La muerte como experiencia
—¿Por qué se interesó tanto en Leonardo Sciascia?
—Hace ya muchos años que no escribo sobre Sciascia, desde 1989. Ya estoy en otra película. Siempre lo releo pero por un cierto pudor no lo cito, porque he tenido que tachar de mi vocabulario escrito dos palabras: Sciascia y poder. Se me ha relacionado demasiado con ellas y me da pena. Hace poco di en Oaxaca una conferencia sobre Sciascia. No me preparé. Me encomendé a mi memoria y me puse a hablar pensando, junto con el público. Quise ver cuál había sido el saldo, qué me había dejado Sciascia después de doce años. Y lo que salió fue: una obsesión por el problema de la verdad y la imposibilidad de conocerla, una sensación de que el último refugio de la verdad está en la literatura, un deseo por ir más allá de la verdad jurídica, que casi siempre es una verdad “técnica”, arreglada, sucia. (Como se ha visto en las invenciones criminológicas del caso Colosio y en la impunidad que se le concede a la delincuencia financiera.) Los libros de Sciascia que más me siguen gustando son El contexto y La desaparición de Majorana. Su proyecto era hacer de la muerte una experiencia narrativa, como Tolstoi. La muerte como experiencia: un’esperienza narrabile. Pero, claro, no había leído Pedro Páramo.
—¿Qué autores le interesaron cuando era muy joven?

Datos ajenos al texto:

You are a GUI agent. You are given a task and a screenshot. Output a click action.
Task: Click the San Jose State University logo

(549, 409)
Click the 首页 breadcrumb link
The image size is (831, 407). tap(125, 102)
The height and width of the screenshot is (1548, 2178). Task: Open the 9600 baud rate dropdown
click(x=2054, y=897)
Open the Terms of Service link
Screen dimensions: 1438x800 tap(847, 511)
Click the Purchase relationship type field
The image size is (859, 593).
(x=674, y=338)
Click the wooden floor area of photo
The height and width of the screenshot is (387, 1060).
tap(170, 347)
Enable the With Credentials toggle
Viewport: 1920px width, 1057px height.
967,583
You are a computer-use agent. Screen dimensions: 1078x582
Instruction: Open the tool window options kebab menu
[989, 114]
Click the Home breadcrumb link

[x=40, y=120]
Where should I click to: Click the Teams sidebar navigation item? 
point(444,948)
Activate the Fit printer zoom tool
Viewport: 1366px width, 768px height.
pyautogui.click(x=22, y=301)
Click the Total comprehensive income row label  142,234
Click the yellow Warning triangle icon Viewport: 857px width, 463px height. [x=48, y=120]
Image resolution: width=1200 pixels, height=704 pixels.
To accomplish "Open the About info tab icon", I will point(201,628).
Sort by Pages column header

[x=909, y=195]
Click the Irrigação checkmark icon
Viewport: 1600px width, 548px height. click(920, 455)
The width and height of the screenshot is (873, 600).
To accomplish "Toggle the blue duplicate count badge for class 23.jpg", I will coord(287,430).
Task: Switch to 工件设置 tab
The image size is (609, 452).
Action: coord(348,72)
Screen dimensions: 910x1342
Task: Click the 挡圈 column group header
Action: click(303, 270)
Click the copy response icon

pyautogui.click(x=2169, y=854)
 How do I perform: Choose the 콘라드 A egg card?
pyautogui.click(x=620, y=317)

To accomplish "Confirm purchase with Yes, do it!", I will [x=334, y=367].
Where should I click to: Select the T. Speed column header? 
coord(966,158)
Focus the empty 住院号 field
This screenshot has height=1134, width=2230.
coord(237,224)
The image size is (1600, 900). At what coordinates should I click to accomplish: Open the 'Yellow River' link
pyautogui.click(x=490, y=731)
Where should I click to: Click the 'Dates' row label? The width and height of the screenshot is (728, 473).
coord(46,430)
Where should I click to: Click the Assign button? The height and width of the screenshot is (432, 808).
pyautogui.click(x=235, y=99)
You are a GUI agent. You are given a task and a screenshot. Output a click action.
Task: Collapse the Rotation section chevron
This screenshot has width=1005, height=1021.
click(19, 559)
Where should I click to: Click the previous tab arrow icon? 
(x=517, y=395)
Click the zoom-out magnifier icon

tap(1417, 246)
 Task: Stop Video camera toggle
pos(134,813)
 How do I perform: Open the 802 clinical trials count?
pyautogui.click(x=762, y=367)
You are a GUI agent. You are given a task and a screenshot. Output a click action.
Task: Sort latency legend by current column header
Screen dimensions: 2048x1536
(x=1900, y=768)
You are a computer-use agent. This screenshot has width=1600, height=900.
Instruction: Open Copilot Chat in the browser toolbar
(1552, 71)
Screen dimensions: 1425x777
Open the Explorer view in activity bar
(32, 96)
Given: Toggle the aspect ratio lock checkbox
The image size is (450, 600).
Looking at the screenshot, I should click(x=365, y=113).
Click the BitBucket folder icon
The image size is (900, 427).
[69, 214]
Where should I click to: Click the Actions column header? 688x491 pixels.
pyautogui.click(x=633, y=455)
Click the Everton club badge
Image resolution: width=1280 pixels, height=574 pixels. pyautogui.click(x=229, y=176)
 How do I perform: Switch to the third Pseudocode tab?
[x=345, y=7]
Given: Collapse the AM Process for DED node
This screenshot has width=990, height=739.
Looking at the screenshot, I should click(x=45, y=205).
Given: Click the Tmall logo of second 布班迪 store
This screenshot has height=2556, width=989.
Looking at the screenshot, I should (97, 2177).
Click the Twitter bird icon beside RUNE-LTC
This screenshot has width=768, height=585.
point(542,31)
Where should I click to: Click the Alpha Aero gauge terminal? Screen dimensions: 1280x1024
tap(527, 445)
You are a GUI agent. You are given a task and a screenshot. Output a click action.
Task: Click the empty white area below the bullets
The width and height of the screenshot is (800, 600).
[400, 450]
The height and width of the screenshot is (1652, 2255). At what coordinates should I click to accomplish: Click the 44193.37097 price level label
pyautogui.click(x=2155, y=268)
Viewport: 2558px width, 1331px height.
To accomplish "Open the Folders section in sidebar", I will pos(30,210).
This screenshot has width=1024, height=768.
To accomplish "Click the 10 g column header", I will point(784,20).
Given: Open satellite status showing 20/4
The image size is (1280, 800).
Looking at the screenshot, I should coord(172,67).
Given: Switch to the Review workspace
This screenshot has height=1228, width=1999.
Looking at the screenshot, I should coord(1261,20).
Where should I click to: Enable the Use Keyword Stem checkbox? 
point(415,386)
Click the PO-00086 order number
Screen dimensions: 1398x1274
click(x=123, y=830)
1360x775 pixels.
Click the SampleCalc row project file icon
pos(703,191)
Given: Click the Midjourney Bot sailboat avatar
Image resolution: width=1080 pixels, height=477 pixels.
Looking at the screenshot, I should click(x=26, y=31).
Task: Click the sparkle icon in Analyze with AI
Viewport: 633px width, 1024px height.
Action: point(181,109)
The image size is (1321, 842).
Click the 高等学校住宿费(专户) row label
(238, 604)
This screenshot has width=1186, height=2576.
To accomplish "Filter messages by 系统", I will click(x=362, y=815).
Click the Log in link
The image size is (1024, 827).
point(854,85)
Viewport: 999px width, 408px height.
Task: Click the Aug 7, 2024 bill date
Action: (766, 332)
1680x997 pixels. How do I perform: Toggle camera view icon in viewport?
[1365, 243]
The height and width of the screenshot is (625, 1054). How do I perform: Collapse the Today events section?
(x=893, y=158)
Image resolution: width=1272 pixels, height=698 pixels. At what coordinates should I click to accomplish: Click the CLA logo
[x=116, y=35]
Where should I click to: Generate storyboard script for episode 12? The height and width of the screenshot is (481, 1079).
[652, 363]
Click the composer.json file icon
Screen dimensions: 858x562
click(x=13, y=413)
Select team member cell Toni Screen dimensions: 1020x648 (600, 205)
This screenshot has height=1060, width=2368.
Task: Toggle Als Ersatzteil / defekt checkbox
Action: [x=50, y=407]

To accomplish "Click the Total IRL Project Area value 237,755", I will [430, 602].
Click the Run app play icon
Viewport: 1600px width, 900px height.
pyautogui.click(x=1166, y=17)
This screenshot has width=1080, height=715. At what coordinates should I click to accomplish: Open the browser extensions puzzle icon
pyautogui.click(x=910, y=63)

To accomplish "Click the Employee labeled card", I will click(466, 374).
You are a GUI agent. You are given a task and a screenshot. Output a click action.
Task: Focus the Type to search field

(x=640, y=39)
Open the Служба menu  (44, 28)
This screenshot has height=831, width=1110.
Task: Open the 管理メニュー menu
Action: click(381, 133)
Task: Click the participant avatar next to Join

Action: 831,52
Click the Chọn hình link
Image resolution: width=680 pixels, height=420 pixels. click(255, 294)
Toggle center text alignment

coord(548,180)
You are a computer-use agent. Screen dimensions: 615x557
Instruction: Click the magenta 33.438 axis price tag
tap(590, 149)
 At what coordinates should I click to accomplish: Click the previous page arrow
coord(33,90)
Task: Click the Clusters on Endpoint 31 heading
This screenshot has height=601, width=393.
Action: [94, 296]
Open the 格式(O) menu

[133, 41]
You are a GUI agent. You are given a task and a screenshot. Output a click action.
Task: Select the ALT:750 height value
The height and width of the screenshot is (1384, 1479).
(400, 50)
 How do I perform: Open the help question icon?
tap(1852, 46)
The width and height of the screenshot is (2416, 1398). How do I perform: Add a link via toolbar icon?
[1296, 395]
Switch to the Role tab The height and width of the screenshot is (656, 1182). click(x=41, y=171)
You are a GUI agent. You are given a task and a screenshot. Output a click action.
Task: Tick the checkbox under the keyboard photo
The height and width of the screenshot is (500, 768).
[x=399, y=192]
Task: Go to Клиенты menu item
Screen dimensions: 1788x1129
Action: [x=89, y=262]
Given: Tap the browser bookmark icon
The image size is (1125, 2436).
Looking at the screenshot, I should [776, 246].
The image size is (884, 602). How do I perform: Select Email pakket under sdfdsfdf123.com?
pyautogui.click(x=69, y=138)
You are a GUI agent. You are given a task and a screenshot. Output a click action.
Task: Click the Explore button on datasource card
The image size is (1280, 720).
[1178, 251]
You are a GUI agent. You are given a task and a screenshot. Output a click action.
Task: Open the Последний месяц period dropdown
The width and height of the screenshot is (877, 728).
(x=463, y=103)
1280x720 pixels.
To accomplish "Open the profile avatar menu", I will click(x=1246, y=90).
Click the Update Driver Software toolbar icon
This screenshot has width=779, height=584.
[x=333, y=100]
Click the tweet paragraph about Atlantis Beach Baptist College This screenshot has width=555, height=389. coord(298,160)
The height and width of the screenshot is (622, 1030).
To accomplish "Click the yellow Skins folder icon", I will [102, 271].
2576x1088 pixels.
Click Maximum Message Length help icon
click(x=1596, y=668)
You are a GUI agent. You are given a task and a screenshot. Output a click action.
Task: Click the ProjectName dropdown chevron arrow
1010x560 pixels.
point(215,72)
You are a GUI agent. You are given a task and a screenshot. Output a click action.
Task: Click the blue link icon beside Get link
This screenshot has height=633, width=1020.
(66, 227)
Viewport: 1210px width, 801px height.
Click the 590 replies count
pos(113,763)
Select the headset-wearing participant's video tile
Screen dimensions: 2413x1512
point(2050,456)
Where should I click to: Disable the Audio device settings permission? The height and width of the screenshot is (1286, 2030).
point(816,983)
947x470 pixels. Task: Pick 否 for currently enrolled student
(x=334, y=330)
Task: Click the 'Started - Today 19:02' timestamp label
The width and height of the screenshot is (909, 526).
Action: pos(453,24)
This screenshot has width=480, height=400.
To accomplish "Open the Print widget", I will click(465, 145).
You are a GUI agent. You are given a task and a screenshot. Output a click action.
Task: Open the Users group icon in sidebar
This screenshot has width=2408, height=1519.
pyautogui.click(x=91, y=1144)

—Uno tiene, a lo largo de su vida, varios enamoramientos literarios. Mi primera fijación amorosa fue Jean-Paul Sartre, que ahora cumple veinte años de muerto. Fue el autor que más me importó cuando yo andaba en los diecinueve años. Me leí La edad de la razón completa en un viaje de México a Tijuana en un autobús Tres Estrellas de Oro. De una sentada de 48 horas. Ese viaje lo he hecho más de 50 veces, por carretera. El primer ensayo que escribí en mi vida fue sobre Gabriel Marcel y J. P. Sartre. Lo publiqué en una revista de Hermosillo, Impulso, que hacía Pepe Carreño en 1959, a los diecinueve años. Luego sucedió que una vez mi mamá se encontró esa revista en un autobús Norte de Sonora y se enteró de que a mí me daba por escribir. (No sé si por eso, antes de morir en 1968, me regaló una olivetti portátil, que todavía tengo en un ropero.) Más tarde me interesé mucho por F. Scott Fitzgerald y Cesare Pavese. No hablaba de otra cosa, como loco, al grado de que mis amigos me llamaban la atención. Y luego, claro, ya cuarentón, dí el sciasciazo: me fui hasta Sicilia para conocer al profesor de Racalmuto. Y todo lo que me ha sucedido después, a partir de Sciascia, han sido cosas buenas y felices. Me dejó encargado con sus amigos sicilianos de Milán (Ferdinando Scianna, Matteo Collura, Franco Sciardelli).
—¿Qué autores que hablan sobre el poder vale la pena recordar?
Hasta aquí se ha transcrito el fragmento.